## What is needed
Output verbatim every line from the one containing "At what coordinates should I click to accomplish: Move" down to the one containing "point(419,320)", including both of those lines.

## Given data
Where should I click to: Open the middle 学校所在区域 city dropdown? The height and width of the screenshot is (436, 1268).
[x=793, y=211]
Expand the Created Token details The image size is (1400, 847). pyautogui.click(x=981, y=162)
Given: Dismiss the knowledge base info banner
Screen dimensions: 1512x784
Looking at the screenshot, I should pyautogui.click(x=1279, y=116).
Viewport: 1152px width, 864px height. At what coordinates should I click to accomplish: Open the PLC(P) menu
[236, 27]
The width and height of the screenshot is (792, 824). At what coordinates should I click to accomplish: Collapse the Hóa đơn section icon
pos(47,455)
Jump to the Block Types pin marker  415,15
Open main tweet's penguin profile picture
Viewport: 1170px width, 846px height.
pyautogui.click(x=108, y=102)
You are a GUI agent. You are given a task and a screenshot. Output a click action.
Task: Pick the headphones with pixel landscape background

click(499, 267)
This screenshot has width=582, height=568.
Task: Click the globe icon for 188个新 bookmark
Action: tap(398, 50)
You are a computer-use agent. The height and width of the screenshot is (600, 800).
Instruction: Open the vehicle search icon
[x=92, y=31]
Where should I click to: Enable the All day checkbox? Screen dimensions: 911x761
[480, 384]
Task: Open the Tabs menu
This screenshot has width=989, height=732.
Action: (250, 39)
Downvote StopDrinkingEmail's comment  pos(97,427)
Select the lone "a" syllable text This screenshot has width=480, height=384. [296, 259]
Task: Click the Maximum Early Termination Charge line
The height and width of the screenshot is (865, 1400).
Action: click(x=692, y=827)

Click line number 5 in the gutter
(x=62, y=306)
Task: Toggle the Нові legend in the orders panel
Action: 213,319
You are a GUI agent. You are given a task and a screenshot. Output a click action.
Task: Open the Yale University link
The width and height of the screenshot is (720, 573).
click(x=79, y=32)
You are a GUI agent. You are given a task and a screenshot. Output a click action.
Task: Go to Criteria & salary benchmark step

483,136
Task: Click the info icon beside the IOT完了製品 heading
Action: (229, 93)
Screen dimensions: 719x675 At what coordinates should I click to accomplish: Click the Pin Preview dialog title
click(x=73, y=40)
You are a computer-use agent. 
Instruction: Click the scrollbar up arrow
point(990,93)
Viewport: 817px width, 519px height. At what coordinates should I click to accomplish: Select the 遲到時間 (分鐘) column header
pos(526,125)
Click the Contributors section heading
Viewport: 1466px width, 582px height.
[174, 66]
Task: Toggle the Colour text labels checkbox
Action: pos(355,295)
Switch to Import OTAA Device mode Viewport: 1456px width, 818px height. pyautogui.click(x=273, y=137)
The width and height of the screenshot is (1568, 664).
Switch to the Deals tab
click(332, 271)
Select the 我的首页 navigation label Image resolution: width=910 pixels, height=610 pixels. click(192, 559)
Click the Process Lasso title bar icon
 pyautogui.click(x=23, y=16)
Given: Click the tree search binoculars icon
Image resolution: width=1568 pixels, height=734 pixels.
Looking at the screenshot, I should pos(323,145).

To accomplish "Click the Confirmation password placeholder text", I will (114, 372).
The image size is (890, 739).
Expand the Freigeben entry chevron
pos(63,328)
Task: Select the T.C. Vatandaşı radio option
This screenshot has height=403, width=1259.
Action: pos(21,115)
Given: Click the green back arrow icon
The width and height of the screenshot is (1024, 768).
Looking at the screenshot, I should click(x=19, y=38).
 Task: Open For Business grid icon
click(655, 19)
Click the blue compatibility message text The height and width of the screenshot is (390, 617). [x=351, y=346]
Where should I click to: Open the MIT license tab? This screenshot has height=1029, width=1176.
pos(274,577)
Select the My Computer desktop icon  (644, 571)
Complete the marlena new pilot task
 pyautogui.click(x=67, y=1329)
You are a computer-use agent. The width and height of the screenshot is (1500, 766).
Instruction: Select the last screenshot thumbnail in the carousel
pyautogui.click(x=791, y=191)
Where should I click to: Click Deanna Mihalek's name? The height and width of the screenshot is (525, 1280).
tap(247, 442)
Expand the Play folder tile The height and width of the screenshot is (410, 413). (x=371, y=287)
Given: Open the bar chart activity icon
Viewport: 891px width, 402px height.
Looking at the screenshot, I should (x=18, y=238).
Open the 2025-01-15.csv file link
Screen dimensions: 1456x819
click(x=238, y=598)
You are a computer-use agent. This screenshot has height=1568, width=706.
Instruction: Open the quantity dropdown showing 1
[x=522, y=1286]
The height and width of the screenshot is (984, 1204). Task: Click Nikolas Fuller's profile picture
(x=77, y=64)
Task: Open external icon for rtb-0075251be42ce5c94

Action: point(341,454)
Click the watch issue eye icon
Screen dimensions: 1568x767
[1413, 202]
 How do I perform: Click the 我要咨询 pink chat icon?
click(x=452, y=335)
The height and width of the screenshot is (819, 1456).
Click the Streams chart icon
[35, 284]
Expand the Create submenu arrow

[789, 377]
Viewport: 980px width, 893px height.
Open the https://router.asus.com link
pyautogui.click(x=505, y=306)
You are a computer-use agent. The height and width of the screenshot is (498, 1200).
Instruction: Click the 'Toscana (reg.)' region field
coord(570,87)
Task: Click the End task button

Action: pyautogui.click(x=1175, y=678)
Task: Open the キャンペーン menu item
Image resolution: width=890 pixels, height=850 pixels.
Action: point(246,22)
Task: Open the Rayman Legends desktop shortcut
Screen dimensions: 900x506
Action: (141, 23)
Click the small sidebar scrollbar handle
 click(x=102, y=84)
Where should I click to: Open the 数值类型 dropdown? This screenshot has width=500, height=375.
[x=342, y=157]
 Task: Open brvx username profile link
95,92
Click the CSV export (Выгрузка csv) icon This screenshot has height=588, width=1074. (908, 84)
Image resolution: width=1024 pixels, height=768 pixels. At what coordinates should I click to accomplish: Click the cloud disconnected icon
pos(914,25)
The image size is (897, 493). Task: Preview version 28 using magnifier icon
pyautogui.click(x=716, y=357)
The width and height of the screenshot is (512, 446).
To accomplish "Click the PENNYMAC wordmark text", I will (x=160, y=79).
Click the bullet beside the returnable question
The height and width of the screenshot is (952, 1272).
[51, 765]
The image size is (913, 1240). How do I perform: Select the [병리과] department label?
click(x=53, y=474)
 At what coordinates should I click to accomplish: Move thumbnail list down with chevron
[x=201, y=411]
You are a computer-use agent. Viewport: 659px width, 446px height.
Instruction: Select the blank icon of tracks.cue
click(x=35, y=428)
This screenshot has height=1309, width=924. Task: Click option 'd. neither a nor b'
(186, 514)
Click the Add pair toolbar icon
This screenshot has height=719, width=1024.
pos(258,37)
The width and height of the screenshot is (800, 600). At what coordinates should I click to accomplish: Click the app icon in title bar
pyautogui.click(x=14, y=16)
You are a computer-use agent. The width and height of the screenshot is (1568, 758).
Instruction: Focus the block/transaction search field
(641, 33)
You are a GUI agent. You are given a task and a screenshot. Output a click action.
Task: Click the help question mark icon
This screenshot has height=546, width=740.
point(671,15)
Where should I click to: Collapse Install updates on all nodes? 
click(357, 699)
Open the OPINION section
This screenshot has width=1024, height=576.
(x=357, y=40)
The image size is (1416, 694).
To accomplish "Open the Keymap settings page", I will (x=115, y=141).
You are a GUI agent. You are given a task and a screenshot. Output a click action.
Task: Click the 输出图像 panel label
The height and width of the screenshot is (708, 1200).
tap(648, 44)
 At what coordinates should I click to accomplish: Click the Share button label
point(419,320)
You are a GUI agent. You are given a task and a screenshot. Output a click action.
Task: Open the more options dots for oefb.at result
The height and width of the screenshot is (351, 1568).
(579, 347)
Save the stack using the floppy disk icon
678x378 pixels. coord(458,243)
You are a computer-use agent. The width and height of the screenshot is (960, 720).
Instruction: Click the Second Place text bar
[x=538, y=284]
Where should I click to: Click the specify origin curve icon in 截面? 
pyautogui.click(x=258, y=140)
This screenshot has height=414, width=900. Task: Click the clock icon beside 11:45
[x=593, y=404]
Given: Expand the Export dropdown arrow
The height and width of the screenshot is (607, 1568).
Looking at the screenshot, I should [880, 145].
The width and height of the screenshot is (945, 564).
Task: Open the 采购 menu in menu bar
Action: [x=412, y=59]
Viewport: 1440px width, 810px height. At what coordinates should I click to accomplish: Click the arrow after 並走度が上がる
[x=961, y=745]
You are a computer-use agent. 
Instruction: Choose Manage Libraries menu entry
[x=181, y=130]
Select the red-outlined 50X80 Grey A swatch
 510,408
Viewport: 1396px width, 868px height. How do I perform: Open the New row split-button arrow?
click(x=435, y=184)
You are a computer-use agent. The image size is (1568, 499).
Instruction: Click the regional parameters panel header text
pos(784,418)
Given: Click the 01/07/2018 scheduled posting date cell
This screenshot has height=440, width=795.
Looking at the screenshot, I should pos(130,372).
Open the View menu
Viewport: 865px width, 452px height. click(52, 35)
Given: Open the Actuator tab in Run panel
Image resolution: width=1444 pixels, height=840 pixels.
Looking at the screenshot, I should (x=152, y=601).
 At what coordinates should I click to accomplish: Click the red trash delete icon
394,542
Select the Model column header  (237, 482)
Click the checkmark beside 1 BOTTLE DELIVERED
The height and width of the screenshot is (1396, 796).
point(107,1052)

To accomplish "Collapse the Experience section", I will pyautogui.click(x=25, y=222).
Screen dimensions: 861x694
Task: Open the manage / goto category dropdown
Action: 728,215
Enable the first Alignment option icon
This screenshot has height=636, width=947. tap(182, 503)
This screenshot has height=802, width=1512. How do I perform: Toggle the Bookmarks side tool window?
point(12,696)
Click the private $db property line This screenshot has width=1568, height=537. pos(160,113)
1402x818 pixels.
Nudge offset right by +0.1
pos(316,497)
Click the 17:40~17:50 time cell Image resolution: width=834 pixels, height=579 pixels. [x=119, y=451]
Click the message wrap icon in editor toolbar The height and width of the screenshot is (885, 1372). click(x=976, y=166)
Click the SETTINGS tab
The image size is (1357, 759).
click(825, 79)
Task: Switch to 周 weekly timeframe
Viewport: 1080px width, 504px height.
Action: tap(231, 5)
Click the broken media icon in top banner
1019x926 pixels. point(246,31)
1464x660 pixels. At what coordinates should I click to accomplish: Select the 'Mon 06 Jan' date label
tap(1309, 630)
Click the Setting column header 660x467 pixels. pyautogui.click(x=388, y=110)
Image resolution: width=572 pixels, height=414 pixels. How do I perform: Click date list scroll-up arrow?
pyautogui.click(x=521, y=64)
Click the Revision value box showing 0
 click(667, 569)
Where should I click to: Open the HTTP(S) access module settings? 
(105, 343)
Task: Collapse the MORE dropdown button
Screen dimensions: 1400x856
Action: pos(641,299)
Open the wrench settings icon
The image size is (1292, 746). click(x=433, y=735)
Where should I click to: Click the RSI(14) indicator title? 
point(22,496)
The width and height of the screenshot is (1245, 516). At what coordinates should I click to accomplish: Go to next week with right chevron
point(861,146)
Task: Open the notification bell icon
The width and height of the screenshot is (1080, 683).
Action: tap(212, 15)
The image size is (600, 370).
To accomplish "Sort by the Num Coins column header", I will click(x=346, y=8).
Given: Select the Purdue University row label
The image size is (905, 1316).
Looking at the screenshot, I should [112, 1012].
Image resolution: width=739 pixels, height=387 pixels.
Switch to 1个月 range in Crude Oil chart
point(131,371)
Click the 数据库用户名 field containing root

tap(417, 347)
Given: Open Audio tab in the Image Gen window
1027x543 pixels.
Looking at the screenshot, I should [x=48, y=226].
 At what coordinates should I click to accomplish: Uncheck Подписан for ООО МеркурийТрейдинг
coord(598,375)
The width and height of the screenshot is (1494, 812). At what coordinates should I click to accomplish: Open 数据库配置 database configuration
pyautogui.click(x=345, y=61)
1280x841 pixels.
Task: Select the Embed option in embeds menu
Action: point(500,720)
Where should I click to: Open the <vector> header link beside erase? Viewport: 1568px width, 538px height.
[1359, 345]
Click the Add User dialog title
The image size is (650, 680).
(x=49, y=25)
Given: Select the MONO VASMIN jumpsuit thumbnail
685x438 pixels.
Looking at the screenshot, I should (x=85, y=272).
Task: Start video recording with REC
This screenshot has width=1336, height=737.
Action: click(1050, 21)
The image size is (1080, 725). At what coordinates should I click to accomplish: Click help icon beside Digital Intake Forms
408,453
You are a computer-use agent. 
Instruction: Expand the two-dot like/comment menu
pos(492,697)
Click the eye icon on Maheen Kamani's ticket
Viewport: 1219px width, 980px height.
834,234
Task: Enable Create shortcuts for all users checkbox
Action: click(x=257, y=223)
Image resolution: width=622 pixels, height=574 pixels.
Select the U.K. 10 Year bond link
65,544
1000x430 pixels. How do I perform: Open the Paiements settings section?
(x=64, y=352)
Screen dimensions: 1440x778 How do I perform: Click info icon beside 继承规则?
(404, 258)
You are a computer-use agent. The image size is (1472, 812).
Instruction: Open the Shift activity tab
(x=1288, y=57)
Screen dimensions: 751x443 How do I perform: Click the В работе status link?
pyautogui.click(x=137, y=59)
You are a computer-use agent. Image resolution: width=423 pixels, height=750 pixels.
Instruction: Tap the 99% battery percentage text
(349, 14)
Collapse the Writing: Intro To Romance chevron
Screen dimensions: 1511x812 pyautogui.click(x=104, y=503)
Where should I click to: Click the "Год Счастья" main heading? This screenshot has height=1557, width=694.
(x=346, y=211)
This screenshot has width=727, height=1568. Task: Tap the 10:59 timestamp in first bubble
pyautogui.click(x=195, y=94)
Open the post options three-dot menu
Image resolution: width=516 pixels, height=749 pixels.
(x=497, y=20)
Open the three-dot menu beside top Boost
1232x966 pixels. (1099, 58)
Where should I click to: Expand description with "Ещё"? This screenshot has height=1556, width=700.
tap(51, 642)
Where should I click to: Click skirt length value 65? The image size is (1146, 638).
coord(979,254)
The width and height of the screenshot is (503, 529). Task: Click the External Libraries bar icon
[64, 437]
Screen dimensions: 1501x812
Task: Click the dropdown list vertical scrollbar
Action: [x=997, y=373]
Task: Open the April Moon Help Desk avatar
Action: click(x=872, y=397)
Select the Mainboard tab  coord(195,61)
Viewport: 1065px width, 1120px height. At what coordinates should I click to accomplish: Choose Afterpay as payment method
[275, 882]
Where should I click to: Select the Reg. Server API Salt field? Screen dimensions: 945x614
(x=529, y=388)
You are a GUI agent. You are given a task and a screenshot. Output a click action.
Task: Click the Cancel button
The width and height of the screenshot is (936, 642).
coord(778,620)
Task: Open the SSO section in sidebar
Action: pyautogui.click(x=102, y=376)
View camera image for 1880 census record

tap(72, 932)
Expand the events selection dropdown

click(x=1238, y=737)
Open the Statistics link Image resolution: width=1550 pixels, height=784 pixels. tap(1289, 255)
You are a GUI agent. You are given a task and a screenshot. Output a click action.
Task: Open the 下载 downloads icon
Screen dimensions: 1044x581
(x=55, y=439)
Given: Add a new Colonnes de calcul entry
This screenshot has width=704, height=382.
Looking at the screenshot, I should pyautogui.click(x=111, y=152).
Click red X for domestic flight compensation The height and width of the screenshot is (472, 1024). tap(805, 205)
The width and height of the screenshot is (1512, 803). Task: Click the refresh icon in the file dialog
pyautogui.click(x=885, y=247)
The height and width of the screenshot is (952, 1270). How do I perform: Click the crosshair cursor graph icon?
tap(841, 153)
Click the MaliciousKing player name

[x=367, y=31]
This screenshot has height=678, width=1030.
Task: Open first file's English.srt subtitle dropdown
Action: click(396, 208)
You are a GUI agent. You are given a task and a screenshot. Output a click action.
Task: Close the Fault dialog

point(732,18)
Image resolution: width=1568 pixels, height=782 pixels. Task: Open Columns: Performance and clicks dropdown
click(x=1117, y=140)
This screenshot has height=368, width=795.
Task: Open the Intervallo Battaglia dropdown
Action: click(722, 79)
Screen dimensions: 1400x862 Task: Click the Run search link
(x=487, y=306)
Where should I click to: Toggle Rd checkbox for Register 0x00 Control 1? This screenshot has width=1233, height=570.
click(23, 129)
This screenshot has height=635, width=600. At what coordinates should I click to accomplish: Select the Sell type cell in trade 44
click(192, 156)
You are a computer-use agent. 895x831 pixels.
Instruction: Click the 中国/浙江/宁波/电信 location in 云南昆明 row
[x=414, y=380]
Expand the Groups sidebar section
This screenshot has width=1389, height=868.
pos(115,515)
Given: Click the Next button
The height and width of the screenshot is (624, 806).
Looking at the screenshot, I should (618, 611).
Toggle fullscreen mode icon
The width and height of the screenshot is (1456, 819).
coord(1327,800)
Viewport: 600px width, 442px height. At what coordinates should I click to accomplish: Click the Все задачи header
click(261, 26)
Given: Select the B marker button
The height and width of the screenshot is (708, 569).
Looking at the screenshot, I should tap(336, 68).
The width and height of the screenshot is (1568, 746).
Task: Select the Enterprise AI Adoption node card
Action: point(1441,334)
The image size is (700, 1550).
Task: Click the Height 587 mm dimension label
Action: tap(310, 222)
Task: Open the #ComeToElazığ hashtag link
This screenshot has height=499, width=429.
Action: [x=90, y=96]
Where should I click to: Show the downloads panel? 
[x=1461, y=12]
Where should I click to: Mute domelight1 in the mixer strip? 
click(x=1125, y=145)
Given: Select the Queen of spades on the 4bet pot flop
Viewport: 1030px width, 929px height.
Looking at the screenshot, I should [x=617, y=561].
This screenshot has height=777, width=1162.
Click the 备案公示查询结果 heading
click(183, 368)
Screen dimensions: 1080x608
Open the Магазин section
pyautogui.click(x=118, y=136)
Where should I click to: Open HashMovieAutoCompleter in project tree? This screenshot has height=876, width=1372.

## Written response
 At what coordinates should I click to accomplish: Move thumbnail list down with chevron
[x=201, y=411]
You are a computer-use agent. Viewport: 659px width, 446px height.
Instruction: Select the blank icon of tracks.cue
click(x=35, y=428)
This screenshot has height=1309, width=924. Task: Click option 'd. neither a nor b'
(186, 514)
Click the Add pair toolbar icon
This screenshot has height=719, width=1024.
pos(258,37)
The width and height of the screenshot is (800, 600). At what coordinates should I click to accomplish: Click the app icon in title bar
pyautogui.click(x=14, y=16)
You are a computer-use agent. The width and height of the screenshot is (1568, 758).
Instruction: Focus the block/transaction search field
(641, 33)
You are a GUI agent. You are given a task and a screenshot. Output a click action.
Task: Click the help question mark icon
This screenshot has height=546, width=740.
point(671,15)
Where should I click to: Collapse Install updates on all nodes? 
click(357, 699)
Open the OPINION section
This screenshot has width=1024, height=576.
(x=357, y=40)
The image size is (1416, 694).
To accomplish "Open the Keymap settings page", I will (x=115, y=141).
You are a GUI agent. You are given a task and a screenshot. Output a click action.
Task: Click the 输出图像 panel label
The height and width of the screenshot is (708, 1200).
tap(648, 44)
 At what coordinates should I click to accomplish: Click the Share button label
point(419,320)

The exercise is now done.